Symantec’s SIM, like many competing products, applies compression to reduce log storage space. Symantec’s twist is that is first categorizes and normalizes the events, adding an integrity check, and storing the result in a proprietary format readable only by the appliance. Symantec claims the technique retains the needed information for forensic examinations and should survive chain-of-evidence challenges in administrative or judicial proceedings.

The normalization is based on effects, mechanisms, and resources (EMR), a potential Internet Engineering Task Force (IETF) standard for categorizing security events. The eventual long-term benefits from this work will be faster recognition of threats and better analysis of compliance.

One Symantec assertion that rings true is the newly-minted appliance’s ability to correlate 30,000 events per second. That speed is more important for real-time threat detection where a single security system, such as a firewall or IDS, can’t produce the combined analysis that signals the threat.

Symantec also brings to the game its DeepSight alert server with its usual vulnerability tracking, emerging threats, IP address watch list, and black holes list to complement the appliance’s analysis capabilities. In operation, the system can reduce incident and remediation recognition time, prioritize security incidents, and tie into help desk systems and asset management systems to assign trouble tickets and track remediation history.

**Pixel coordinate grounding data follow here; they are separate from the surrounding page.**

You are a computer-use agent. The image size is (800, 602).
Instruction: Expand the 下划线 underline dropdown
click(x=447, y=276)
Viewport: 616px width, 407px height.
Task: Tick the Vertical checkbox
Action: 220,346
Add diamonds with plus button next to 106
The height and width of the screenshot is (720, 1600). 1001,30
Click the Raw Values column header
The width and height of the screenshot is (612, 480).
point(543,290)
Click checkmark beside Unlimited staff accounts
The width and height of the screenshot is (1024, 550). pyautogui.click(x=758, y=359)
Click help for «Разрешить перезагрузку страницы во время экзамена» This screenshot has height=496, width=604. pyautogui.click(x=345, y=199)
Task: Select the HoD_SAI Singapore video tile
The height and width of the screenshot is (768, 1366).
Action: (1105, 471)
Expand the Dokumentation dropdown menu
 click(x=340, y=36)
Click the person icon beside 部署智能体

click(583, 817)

Additionally, Symantec ships about 220 queries for typical operational and management reports and includes the expected forms and tools for building both ad hoc and standing queries for distribution.

Speedy Implementation

According to Symantec, implementing the appliance from out-of-the-box to base functionality usually takes a week. The time to full deployment usually follows the 80-20 rule and varies widely. Scalability comes from using multiple devices, and Symantec reports some customer deployments covering 30,000 to 150,000 endpoints. Generally, costs start at around $50,000 and most corporations have at least one full-time employee tending the development and feeding of the box.

Paul Stamp, senior analyst at Forrester, likes what he sees. “The new version of Symantec’s SIM is a huge improvement over the previous efforts and backfills a lot of weakness, particularly the retrospective viewing of events,” he notes.

However, Stamp also adds salt to some of the claimed real-time capabilities. “Be careful when viewing the claims of events correlations per second. Everyone can do it. Symantec does have a good implementation and can do the correlation faster, but there are others like ARCSight and Network Intelligence.”

Stamp recognizes that intrusion-detection systems and firewalls are more mature and battle-hardened than SIMs/SEMs. Hence, firewalls and IDS remain the top two real-time threat defense lines. He also sees the SIM/SEM market more for compliance than threat analysis, “but neither defense spotlights all nuanced attacks and violations, both from the outside world and inside the house. That’s a role that SIM/SEM fills.”

Symantec’s SIM 4.5 does bring better capabilities to an evolving security and regulatory battlefield. Aimed at medium to large enterprises and institutions, SIM 4.5 is one of several competitors that will continue evolving as a real-time security threat analyzer. More importantly, Symantec and others will aid significantly in reporting compliance success and managing the burgeoning event-log morass.